Uluslararası Katılımlı Türk Romatoloji Kongresi 8-12 Mart 2023, Antalya, Türkiye, 8 - 12 Mart 2023, ss.190
Takayasu arteritis (TA) is a rare chronic inflammatory large-vessel vasculitis of the aorta and its
major branches. It may present various clinical features ranging from early nonspecific
constitutional symptoms to late life-threatening cardiovascular and neurological complications.

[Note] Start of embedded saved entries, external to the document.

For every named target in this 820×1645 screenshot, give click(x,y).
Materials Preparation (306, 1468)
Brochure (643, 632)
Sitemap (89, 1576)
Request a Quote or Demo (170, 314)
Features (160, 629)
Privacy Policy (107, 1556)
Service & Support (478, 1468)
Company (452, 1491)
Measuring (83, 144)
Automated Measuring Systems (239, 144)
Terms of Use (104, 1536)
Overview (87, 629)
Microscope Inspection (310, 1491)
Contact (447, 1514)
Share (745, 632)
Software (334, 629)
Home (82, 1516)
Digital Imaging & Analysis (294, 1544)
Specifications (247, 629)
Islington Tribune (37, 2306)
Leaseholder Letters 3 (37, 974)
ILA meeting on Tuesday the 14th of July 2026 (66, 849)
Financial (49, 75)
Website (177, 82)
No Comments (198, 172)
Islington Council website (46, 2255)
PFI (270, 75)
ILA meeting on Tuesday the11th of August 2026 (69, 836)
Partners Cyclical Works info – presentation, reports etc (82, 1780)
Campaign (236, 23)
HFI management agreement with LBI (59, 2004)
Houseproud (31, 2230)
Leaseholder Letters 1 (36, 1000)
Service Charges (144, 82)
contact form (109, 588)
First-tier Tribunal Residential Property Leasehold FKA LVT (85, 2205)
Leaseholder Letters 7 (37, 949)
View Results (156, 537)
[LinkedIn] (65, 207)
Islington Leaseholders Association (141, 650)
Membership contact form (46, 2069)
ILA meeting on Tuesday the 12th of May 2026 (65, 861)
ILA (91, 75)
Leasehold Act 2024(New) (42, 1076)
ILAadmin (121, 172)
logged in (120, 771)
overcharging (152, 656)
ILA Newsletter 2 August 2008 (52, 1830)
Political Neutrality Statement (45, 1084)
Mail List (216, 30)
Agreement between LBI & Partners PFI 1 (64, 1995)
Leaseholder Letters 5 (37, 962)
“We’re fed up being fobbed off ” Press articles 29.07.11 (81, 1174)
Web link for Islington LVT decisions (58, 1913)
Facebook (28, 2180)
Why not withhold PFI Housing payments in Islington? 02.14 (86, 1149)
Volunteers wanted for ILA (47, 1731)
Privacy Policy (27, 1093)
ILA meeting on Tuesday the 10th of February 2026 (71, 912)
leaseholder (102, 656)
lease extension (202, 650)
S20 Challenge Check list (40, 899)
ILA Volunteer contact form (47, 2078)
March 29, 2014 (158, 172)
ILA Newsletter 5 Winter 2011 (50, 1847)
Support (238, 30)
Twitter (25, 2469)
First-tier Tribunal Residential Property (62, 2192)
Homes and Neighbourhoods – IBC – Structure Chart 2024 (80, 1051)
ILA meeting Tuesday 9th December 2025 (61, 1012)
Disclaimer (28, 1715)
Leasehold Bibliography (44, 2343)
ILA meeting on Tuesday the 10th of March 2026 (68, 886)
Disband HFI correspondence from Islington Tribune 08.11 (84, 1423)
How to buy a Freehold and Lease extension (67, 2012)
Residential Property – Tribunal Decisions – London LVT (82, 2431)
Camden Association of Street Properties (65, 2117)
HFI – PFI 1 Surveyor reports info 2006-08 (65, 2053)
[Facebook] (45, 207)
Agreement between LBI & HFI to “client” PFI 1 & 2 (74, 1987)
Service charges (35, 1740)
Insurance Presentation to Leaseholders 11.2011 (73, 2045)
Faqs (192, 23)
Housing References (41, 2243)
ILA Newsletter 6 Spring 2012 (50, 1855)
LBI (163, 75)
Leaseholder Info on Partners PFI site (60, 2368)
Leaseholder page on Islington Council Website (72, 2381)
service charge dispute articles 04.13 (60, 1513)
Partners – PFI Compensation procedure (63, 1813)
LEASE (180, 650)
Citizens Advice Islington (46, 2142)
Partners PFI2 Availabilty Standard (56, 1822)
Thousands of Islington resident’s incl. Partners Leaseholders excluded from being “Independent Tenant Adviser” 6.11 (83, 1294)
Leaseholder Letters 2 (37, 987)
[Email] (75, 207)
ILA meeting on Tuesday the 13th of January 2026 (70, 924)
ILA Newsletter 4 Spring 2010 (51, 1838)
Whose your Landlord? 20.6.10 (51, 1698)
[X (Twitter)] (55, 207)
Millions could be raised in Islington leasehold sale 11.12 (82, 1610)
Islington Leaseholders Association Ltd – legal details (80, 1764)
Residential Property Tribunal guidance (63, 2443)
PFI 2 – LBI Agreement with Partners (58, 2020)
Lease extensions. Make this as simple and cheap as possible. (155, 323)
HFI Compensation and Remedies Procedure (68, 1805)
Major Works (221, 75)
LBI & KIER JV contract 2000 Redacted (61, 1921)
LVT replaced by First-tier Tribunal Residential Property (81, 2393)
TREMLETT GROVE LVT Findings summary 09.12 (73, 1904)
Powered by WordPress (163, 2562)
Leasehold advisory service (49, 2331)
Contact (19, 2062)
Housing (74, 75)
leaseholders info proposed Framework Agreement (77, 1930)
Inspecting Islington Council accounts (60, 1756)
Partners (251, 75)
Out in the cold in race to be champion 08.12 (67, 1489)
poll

Difficulty in recognizing the disease causes a delay in diagnosis and consequently a worse
prognosis. Low back pain is, however, rarely described as a symptom of TA. In this case report, a
53-year-old female patient with low back pain, who was then referred to our clinic by the
neurosurgery department is described. The patient reported severe low back pain of insidious onset
for 9 months, worsening with standing and walking, and improving with sitting and resting. On
physical examination for claudication differntial diagnosis, her blood pressure in the upper
extremities was 120/80 mmHg (right) and 100/60 mmHg (left), a pulse rate of 100/min, and a
respiratory rate of 25/min. Asymmetrical radial pulses and bilateral carotid murmur were noted.
The patient was diagnosed with Takayasu's arteritis according to the advanced examination and
imaging results, and her treatment was started.
Our study highlights that when assessing nonspecific back pain with intermittent claudication,
clinicians should have good knowledge of the differential diagnosis process. A thorough history,
examination of risk factors, and evaluation process allow for identifying underlying vascular
claudication. The most common problem in the diagnosis of TA is not considering TA in the
differential diagnosis. Therefore, TA should be considered as one of the differential diagnoses while
assessing nonspecific low back pain with elevated inflammatory parameters, particularly in women.